● EXERCISE REQUIREMENTS: Transcribe nothing but the lines from the one with "256x237 pixels." to the end of the entries, both included, keeping each exact and leaving every picture out.

Stored data:
┏━━

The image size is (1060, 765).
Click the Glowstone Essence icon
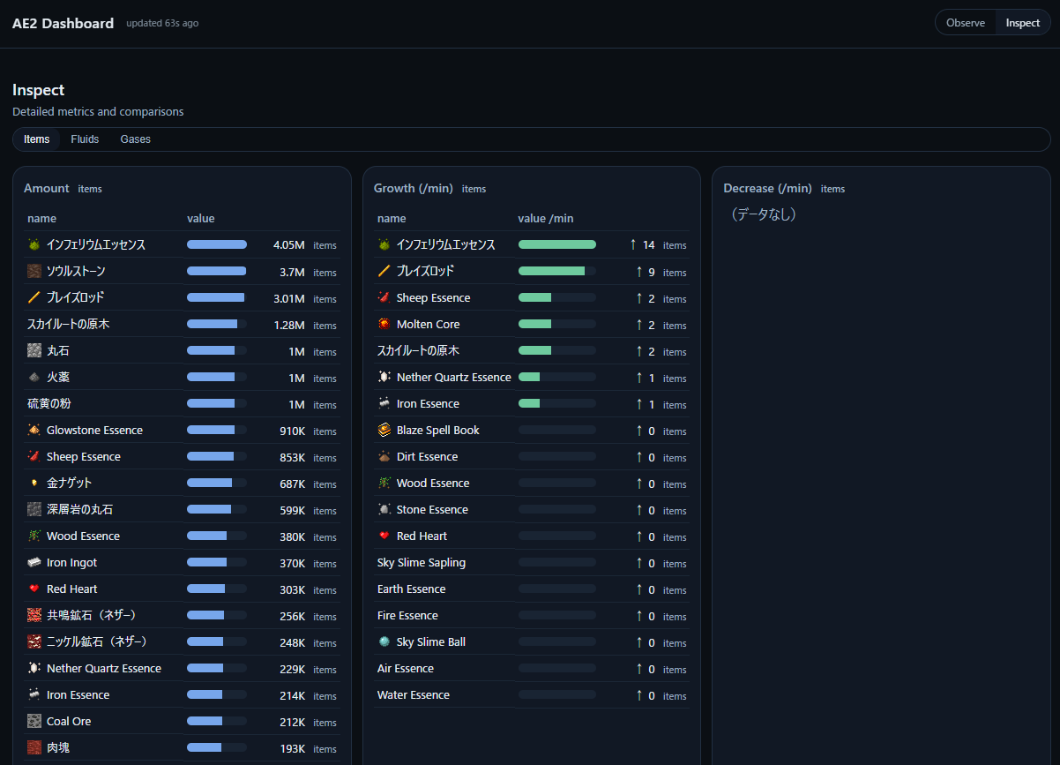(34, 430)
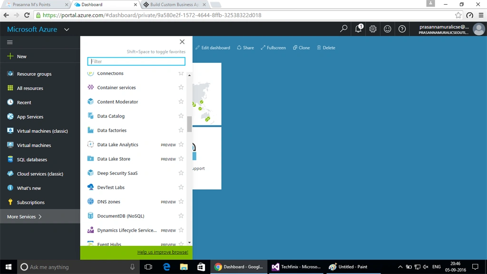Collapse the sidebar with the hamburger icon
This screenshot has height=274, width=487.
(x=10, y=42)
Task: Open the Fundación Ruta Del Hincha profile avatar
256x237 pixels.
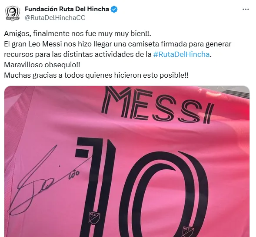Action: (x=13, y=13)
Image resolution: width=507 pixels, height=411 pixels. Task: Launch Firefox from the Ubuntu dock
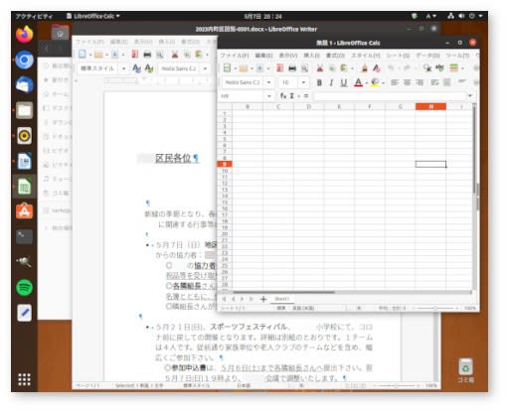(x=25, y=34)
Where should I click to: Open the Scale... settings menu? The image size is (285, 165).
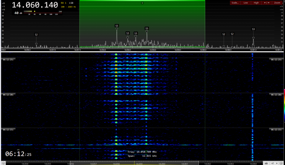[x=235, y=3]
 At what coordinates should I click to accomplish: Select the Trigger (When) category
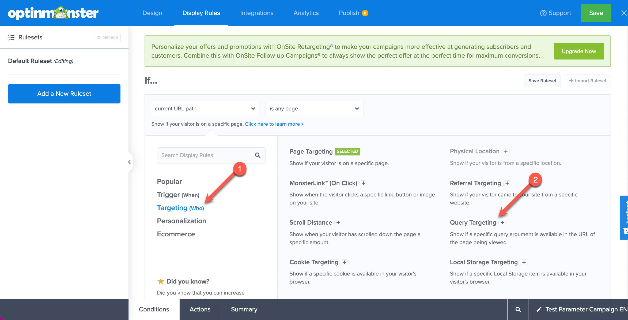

┗━━

● SOLUTION:
256x237 pixels.
Action: (x=13, y=13)
Image resolution: width=507 pixels, height=411 pixels. Task: Launch Firefox from the Ubuntu dock
(x=25, y=34)
Where should I click to: Open the Scale... settings menu? The image size is (285, 165).
[x=235, y=3]
 At what coordinates should I click to accomplish: Select the Trigger (When) category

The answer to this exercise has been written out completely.